Entries supplied:
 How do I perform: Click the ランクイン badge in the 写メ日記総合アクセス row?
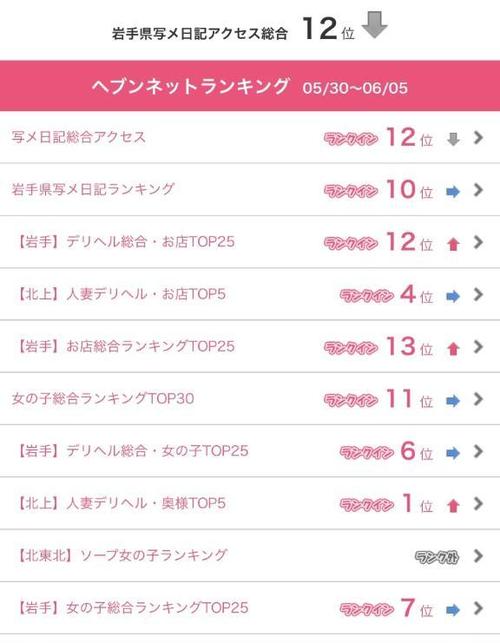tap(351, 139)
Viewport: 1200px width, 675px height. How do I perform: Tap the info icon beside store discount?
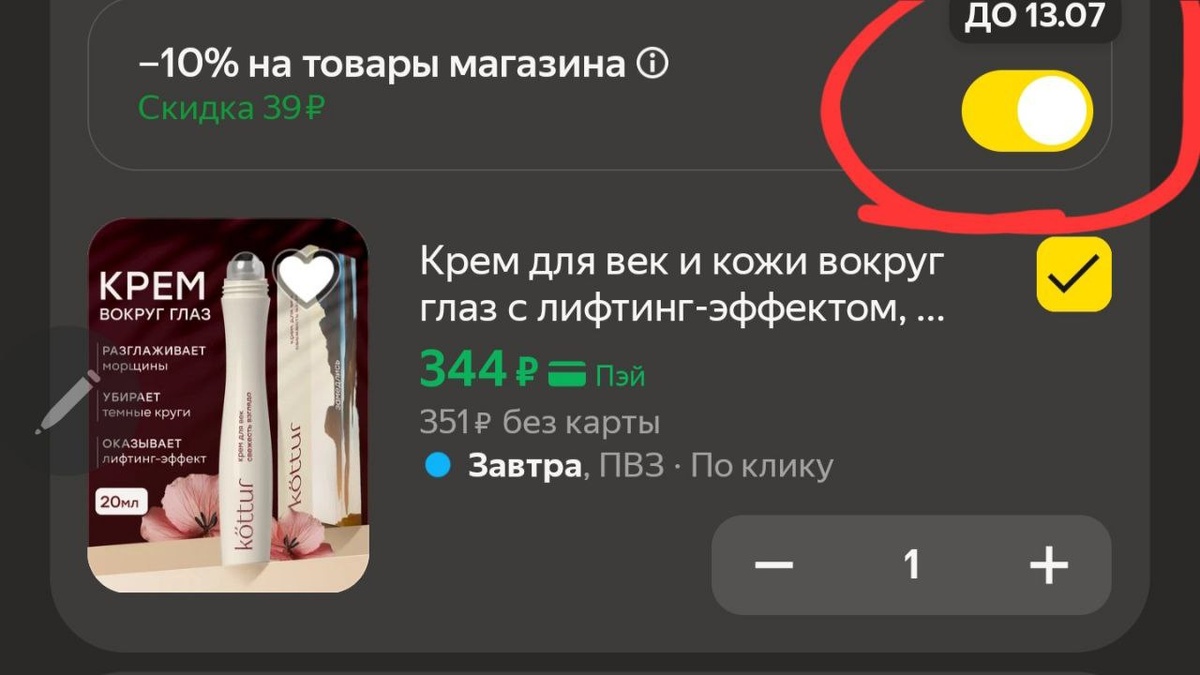pos(652,66)
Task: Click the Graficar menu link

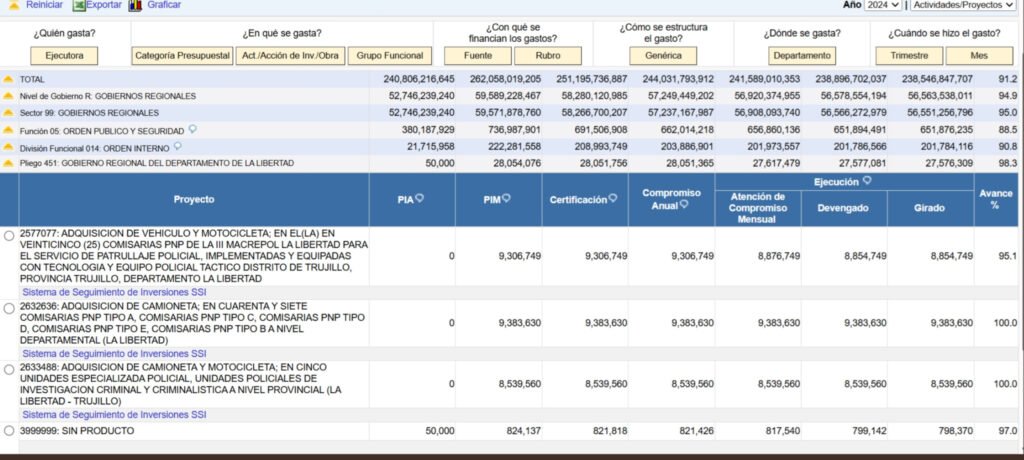Action: (164, 5)
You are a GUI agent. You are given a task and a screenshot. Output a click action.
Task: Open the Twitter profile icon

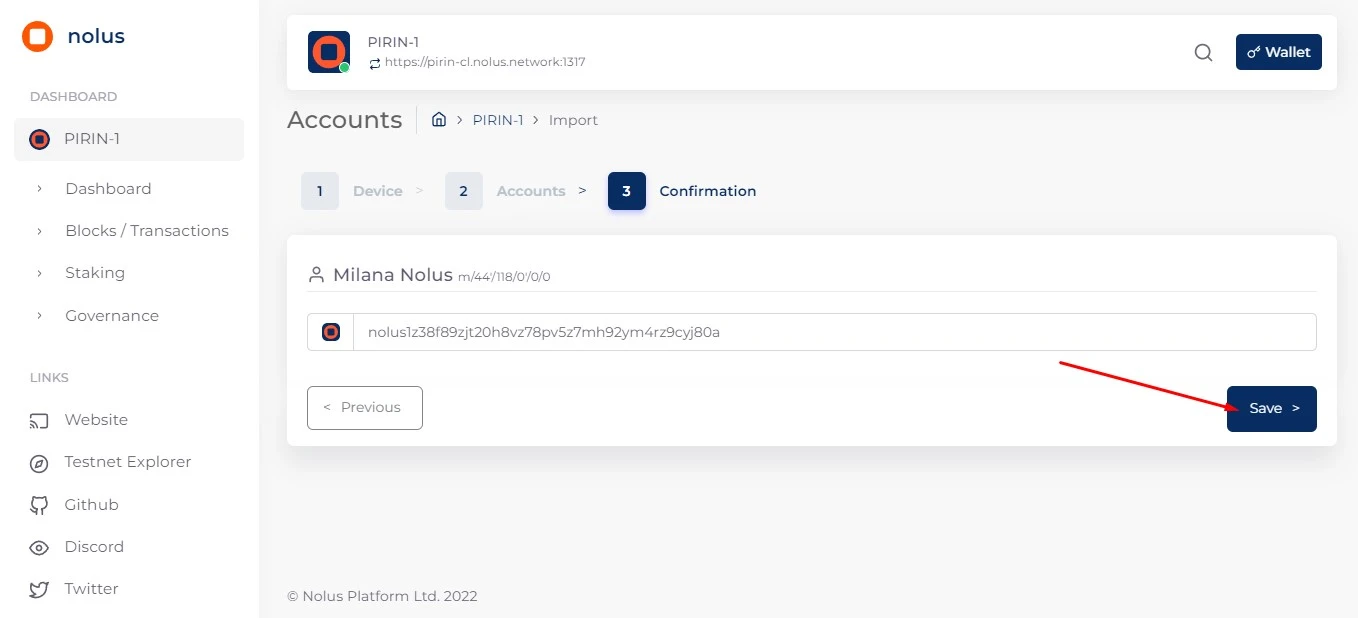38,589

Exercise prompt:
Begin with the line containing "You are a GUI" and end with the last line of the entries above. Copy those lines exactly, both ends included, and drop every picture.

Answer section:
You are a GUI agent. You are given a task and a screenshot. Output a click action.
Task: Open the Twitter profile icon

38,589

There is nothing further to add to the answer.